Self Extracting Cranks – How to remove them
Self-extracting cranks have their crank pullers already built into their cranks and use retaining rings that are threaded over the crank bolt. This way, when the crank bolt is untightened, the shoulder of the bolt pushes against the threaded ring, consequently pushing the arm of the crank from its spindle.
No more tools are required after that. Yet, as easy as self-extracting cranks are to remove, they can be quite complicated to reinstall.
A self-extracting crank can become readily damaged when trying to replace it into the spindle since it’s difficult to see how the arm is fitting within the splines. This could lead to the crank getting corrupted if the crank and spindle don’t align correctly.
To make sure that your crank and spindle are properly attached, first remove the self-extracting cap from the crank so you can see better. This should permit you to then install the crank and finally reinstall the retaining ring.
How to remove regular cranks
Not all cranksets are self-extracting cranks, but regular cranks aren’t that much more complicated to remove. This video shows how to remove them, even if you do not have the puller tool (Credit to RJ the Bike Guy):
Here are the steps for removing the crank:
Take the cap off of the center of the crank (if there is one) to expose the bolt underneath, using the edge of a screwdriver where necessary.
Now that the hexagonal-shaped crank bolt is visible, look to see if the crank has pinch bolts (2 smaller bolts) close to the top of its arm.

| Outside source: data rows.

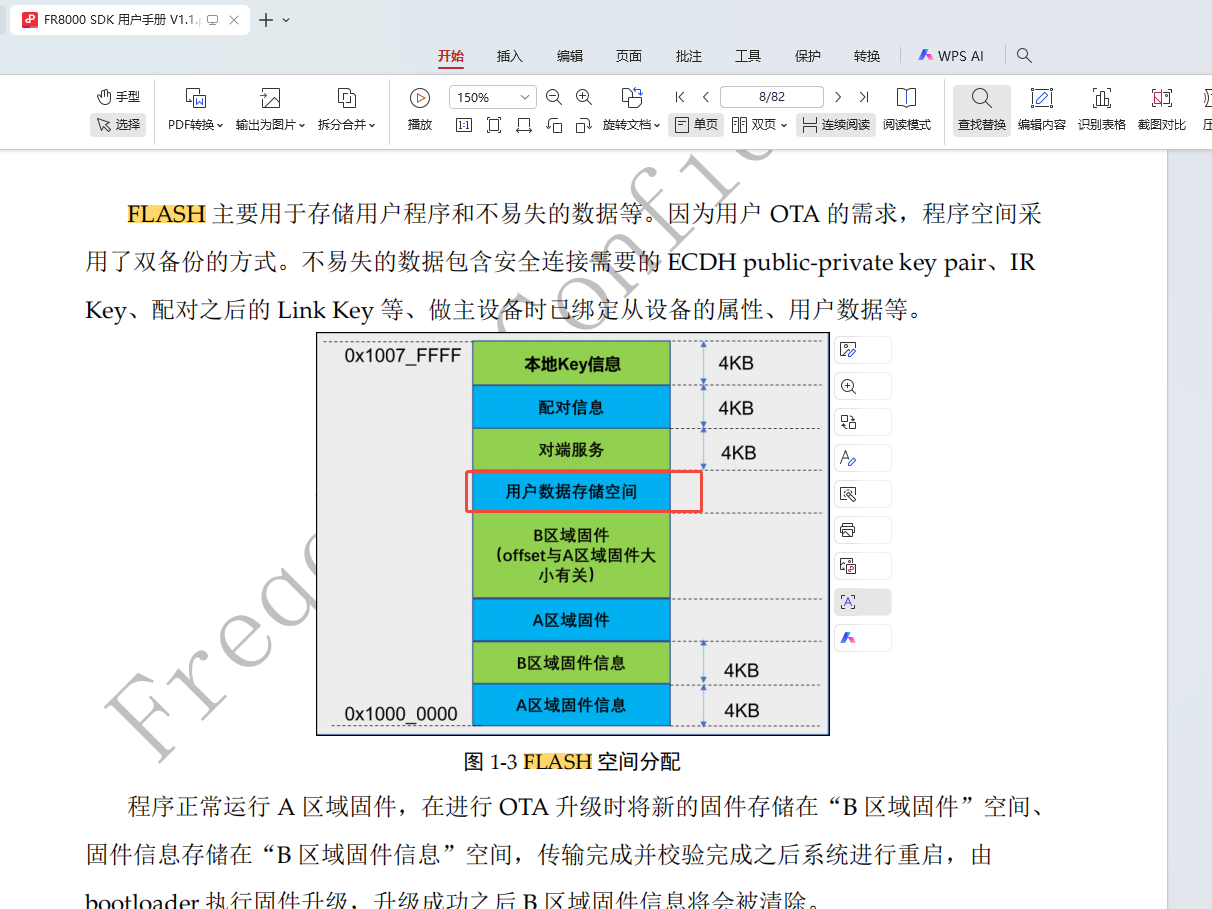This screenshot has width=1212, height=909.
Task: Enable the Hand tool mode
Action: (x=118, y=97)
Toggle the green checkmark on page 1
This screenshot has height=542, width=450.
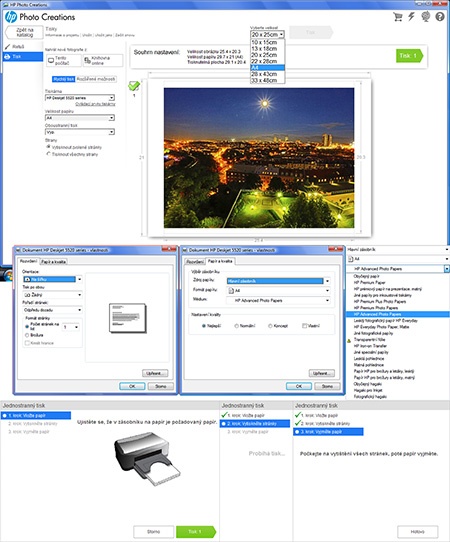point(134,85)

If so, insert an Allen key into the holes and then turn counterclockwise until you can remove the arm from the rest of the crankset. If not, make sure that your bike doesn’t have crank bolts on both sides of the bike but remove it if it’s there using an Allen key.
For regular cranks, the use of a crank extractor tool is highly recommended as they allow the crank to be removed if they’re not the self-extracting kind. Simply place the crank extractor inside the crank bolt hole, rotating it clockwise until tight, before turning it counterclockwise so that the crank comes off.
Remove the crank from the other side of the bike in the same manner and, voila, you’ll have officially removed your crankset just like that.